Problem: Nothing but the lines from the line with "The image size is (719, 453)." through the end of the data is to be copied, and each is to be copied exactly.

Source records:
********************
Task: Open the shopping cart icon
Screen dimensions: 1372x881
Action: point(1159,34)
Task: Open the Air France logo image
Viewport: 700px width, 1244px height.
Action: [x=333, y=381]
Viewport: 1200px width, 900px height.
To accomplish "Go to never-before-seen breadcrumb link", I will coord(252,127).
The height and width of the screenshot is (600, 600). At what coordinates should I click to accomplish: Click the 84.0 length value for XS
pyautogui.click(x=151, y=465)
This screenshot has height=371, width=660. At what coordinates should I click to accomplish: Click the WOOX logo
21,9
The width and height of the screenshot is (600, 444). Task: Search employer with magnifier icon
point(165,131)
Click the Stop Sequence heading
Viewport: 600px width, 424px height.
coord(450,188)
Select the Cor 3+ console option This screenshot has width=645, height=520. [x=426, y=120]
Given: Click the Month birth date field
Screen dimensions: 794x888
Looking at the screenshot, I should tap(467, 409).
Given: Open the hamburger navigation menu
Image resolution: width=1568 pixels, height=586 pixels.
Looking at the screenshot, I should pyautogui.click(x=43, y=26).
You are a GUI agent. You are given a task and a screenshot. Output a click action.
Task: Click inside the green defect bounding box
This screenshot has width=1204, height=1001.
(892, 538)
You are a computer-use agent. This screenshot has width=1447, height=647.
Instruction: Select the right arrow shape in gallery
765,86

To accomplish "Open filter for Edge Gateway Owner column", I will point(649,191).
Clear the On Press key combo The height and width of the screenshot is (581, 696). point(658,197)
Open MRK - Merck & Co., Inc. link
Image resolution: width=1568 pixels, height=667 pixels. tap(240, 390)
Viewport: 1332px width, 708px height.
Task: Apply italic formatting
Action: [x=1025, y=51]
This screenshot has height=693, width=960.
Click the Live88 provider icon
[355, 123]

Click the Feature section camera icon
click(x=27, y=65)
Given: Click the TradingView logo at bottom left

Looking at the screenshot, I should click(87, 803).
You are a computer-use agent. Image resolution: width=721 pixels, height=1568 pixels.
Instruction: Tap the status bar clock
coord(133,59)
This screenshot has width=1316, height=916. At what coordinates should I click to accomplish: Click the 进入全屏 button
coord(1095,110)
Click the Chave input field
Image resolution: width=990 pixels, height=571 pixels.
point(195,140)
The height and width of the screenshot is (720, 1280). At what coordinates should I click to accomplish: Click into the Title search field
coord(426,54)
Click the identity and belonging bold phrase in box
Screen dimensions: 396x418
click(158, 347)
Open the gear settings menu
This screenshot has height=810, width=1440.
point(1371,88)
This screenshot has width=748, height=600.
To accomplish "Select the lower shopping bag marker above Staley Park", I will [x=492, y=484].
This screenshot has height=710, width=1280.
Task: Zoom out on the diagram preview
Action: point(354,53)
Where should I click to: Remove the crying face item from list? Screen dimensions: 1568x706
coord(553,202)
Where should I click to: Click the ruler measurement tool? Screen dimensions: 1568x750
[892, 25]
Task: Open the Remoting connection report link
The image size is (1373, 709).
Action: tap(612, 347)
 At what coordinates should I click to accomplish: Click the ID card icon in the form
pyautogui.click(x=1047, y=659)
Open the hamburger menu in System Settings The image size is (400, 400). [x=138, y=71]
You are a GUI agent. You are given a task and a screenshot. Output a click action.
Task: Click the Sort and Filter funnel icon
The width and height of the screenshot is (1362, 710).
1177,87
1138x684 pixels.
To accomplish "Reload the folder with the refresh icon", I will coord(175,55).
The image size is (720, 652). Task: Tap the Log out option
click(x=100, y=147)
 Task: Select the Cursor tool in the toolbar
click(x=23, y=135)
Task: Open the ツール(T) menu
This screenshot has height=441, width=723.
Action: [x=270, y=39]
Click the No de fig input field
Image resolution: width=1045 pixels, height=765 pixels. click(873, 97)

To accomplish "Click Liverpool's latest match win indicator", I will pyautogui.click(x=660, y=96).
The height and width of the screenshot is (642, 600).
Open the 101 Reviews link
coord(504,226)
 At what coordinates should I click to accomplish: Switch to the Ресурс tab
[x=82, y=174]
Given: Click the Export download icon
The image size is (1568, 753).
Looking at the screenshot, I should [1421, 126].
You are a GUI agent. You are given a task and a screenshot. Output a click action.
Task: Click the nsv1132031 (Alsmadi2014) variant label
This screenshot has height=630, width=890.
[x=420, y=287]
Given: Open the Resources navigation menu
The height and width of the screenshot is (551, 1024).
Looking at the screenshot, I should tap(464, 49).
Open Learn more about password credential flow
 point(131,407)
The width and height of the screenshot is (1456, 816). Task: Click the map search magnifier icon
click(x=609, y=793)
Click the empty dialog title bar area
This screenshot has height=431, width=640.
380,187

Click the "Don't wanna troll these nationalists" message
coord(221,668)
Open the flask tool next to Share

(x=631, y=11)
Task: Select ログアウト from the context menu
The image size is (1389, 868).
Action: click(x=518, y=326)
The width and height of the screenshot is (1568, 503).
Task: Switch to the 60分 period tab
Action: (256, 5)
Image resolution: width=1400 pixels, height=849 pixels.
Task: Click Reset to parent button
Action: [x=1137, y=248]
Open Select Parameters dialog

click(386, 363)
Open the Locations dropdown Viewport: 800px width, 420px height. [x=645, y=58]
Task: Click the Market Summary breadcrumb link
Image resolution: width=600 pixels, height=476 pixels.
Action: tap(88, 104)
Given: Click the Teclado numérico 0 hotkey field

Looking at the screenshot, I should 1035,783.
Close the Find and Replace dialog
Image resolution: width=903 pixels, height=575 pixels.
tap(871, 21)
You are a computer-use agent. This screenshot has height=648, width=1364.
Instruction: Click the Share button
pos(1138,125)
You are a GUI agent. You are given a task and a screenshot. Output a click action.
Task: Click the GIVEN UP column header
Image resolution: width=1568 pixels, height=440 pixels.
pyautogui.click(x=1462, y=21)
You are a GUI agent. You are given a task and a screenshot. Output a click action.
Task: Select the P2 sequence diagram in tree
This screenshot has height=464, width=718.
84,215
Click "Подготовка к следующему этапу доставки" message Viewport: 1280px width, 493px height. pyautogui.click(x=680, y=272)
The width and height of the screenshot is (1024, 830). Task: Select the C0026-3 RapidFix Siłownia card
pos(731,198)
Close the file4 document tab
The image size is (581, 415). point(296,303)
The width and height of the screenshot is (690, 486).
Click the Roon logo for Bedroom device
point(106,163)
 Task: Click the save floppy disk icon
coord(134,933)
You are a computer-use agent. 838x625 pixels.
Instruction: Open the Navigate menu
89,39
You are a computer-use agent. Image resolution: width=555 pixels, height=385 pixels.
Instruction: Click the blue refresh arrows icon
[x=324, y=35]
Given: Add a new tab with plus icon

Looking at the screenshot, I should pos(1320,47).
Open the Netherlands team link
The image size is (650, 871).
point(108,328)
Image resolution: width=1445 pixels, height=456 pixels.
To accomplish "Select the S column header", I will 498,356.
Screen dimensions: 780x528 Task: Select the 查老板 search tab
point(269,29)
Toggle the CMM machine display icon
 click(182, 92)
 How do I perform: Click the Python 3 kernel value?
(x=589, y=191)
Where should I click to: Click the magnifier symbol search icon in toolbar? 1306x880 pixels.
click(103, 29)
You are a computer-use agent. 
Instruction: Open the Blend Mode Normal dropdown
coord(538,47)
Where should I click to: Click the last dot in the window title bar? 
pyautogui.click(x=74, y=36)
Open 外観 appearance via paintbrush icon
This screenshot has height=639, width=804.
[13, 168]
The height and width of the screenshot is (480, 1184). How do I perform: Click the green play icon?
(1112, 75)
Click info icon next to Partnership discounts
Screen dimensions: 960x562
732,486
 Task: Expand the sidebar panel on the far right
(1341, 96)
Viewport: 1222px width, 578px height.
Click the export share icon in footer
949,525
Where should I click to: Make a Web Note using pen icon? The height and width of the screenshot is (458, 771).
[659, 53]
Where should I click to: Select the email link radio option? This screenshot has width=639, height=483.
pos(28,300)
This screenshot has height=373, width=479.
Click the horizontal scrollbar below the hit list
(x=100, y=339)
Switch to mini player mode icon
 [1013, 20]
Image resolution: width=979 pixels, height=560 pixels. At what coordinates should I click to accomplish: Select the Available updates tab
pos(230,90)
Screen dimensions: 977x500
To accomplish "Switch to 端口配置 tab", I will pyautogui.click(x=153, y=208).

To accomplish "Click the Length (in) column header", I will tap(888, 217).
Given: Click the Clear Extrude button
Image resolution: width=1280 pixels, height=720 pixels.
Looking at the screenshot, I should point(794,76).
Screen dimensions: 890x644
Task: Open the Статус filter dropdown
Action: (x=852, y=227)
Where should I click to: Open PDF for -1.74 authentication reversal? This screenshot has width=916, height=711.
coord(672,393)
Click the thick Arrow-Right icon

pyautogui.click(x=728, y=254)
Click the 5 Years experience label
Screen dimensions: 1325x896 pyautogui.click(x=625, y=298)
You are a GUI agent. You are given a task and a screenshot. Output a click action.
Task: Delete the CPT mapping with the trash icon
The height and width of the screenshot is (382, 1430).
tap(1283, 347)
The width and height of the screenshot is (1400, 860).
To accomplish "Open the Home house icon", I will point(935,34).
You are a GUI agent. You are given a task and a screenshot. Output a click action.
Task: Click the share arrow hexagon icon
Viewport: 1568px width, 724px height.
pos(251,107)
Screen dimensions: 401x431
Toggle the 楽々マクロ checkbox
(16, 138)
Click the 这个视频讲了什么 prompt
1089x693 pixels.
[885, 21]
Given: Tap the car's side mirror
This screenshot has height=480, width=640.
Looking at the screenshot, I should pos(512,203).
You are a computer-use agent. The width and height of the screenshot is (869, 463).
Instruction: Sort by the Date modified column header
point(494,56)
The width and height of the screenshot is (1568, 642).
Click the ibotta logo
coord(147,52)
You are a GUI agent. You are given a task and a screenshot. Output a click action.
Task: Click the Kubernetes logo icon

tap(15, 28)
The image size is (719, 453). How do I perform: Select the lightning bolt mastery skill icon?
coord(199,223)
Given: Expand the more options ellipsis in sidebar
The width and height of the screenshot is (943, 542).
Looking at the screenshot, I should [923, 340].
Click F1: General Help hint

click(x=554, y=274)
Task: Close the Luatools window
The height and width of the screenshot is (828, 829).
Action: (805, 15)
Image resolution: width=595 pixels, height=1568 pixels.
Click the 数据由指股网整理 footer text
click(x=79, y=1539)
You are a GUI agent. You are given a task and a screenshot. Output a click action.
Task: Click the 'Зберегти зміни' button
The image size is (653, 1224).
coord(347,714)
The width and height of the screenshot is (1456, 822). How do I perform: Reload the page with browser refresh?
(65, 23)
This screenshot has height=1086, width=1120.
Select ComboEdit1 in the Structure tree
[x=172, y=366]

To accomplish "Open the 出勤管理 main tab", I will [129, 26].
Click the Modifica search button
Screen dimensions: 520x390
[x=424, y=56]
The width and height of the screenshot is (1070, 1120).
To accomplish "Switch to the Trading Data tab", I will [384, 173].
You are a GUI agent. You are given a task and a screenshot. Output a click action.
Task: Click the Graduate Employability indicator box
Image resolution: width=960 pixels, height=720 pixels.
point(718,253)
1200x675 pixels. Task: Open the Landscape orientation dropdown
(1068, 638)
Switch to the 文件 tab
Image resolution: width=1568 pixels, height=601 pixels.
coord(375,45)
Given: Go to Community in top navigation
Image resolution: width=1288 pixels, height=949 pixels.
********************
Finished exercise:
The image size is (719, 453). How do I perform: Select the lightning bolt mastery skill icon?
coord(199,223)
Given: Expand the more options ellipsis in sidebar
The width and height of the screenshot is (943, 542).
Looking at the screenshot, I should [923, 340].
Click F1: General Help hint

click(x=554, y=274)
Task: Close the Luatools window
The height and width of the screenshot is (828, 829).
Action: (805, 15)
Image resolution: width=595 pixels, height=1568 pixels.
Click the 数据由指股网整理 footer text
click(x=79, y=1539)
You are a GUI agent. You are given a task and a screenshot. Output a click action.
Task: Click the 'Зберегти зміни' button
The image size is (653, 1224).
coord(347,714)
The width and height of the screenshot is (1456, 822). How do I perform: Reload the page with browser refresh?
(65, 23)
This screenshot has height=1086, width=1120.
Select ComboEdit1 in the Structure tree
[x=172, y=366]

To accomplish "Open the 出勤管理 main tab", I will [129, 26].
Click the Modifica search button
Screen dimensions: 520x390
[x=424, y=56]
The width and height of the screenshot is (1070, 1120).
To accomplish "Switch to the Trading Data tab", I will [384, 173].
You are a GUI agent. You are given a task and a screenshot. Output a click action.
Task: Click the Graduate Employability indicator box
Image resolution: width=960 pixels, height=720 pixels.
point(718,253)
1200x675 pixels. Task: Open the Landscape orientation dropdown
(1068, 638)
Switch to the 文件 tab
Image resolution: width=1568 pixels, height=601 pixels.
coord(375,45)
Given: Go to Community in top navigation
Image resolution: width=1288 pixels, height=949 pixels.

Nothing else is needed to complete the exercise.